The House voted to overturn DeWine’s veto in a strictly party-line, 65-28 vote. Next, the bill will be sent to the Ohio Senate, which plans to vote on it on Jan. 24. Republicans also hold a 26-7 supermajority over Democrats in the Ohio Senate.
The bill titled the Saving Adolescents from Experimentation (SAFE) Act would ban gender reassignment surgeries and hormonal treatments on children as well as enact the Save Women’s Sports Act, keeping individuals born as males from competing in women’s sports.
The bill states that “it is of grave concern to the General Assembly that the medical community is allowing individuals who experience distress at identifying with their biological sex to be subjects of irreversible and drastic non-genital gender reassignment surgery and irreversible, permanently sterilizing genital gender reassignment surgery, despite the lack of studies showing that the benefits of such extreme interventions outweigh the risks.”
DeWine vetoed the SAFE Act on Dec. 29, saying: “Ultimately, I believe this is about protecting human life. Many parents have told me that their child would be dead today if they had not received the treatment they received from an Ohio children’s hospital.”
“Were I to sign [the SAFE Act],” DeWine said, “Ohio would be saying that the state, that the government, knows what is best medically for a child rather than the two people who love that child the most, the parents.”
After vetoing the bill, DeWine announced an executive order that banned transgender surgeries on children but did not stop hormonal gender reassignment treatments or keep men from playing in women’s sports.
The Ohio House’s vote to override the governor’s veto was celebrated by many conservative groups and leaders.

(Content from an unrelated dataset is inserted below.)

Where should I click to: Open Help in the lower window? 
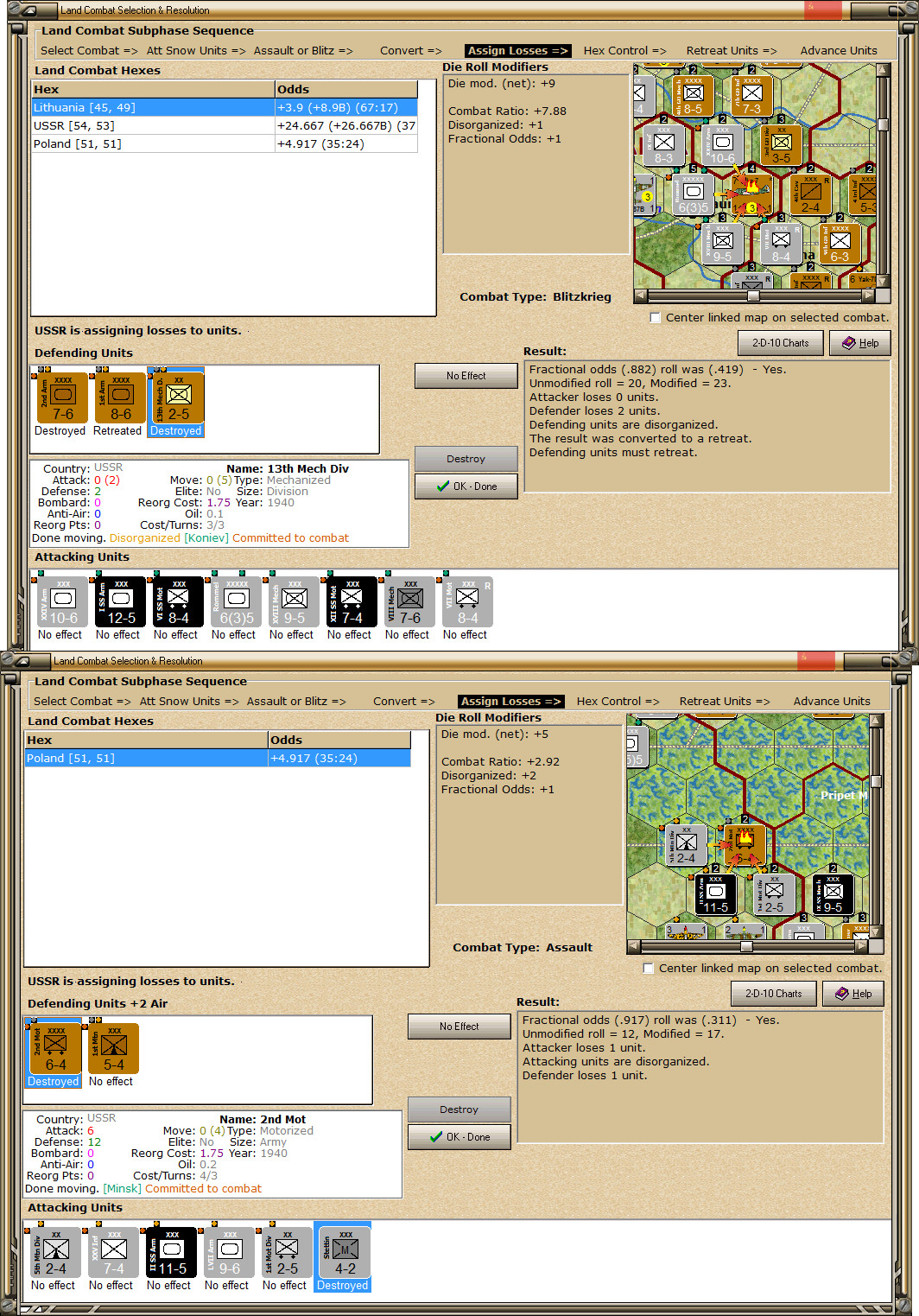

Ohio State House successfully voted 65-28 to override Gov DeWines veto 👏🏼👏🏼👏🏼
The bill will now head to the Senate for a vote set for January 24th. Onward! pic.twitter.com/ObpIb1NeIC
— Riley Gaines (@Riley_Gaines_) January 10, 2024
Ohio State Rep. Gary Click, a Republican who introduced the SAFE Act, said that the vote “marks yet another victory for women and children in Ohio.”

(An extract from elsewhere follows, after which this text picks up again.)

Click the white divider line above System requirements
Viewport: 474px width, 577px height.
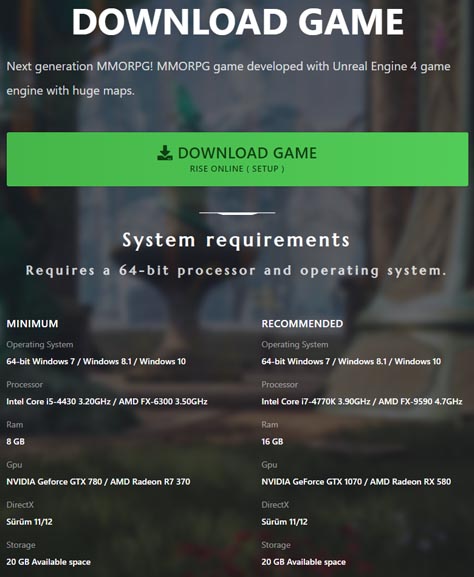[x=237, y=213]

“It is hard to fathom that we live in a society that would tell children that they need drugs and scalpels to live their authentic lives or that treats women as second-class citizens in their own spaces,” he said. “With this vote, we are restoring the fundamental value that the rights of women ought to be protected in women’s spaces and children are once again entitled to grow up intact.”